Below are several simple methods to avoid common types of phishing attacks:
Check that site uses SSL
Do not enter personal information to the website unless it uses an encrypted connection. To check if website uses encrypted connection you need to look at your browser address bar and verify that lock icon is displayed next to a website name. Also website URL should start with “https://” instead of “http://”

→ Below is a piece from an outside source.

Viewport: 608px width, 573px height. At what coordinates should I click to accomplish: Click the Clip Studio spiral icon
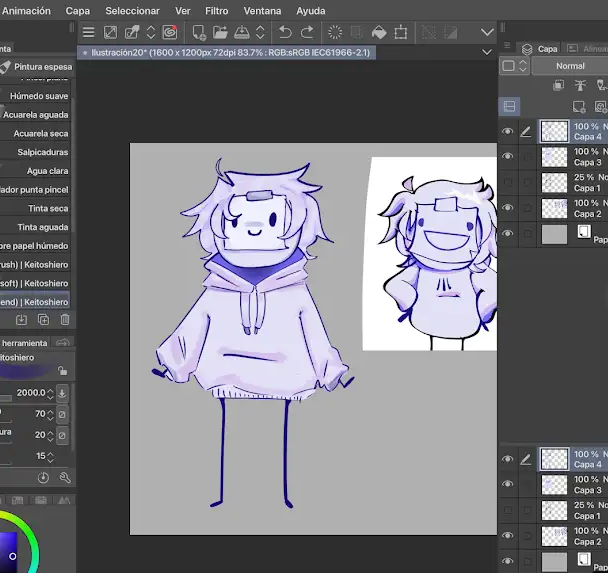pos(170,32)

Make sure that links that you click are pointing to a place where you want to go. Hover over a link to make sure it is pointing to a website that you want to go to. Be suspicious of any e-mail which requires you to click something. It is always better to enter URL directly instead of clicking on it. There are certain cases where clicking on a link from e-mail is a valid scenario but typically these e-mails are generated only when you perform some action on a website which generated an e-mail (for example activation e-mail is sent when you register to a website). So you should always be in control on what e-mails are coming to your inbox and what you click on.
Avoid pop-up windows
None of pop-up windows will lead you to something good. If you see a pop-up window close it using small X button in the right top corner (for the Windows OS) and red x button in the left top corner (for the OS X).
Update your browser and Antivirus
Make sure that your browser and antivirus is up to date. New types of attacks appear every day and having latest software will help you to avoid attacks which were just fixed by browser and antivirus developers.
Check your online accounts
Make a habit of checking your online accounts regularly. This will help you to have hackers red-handed and react to attacks before they even started.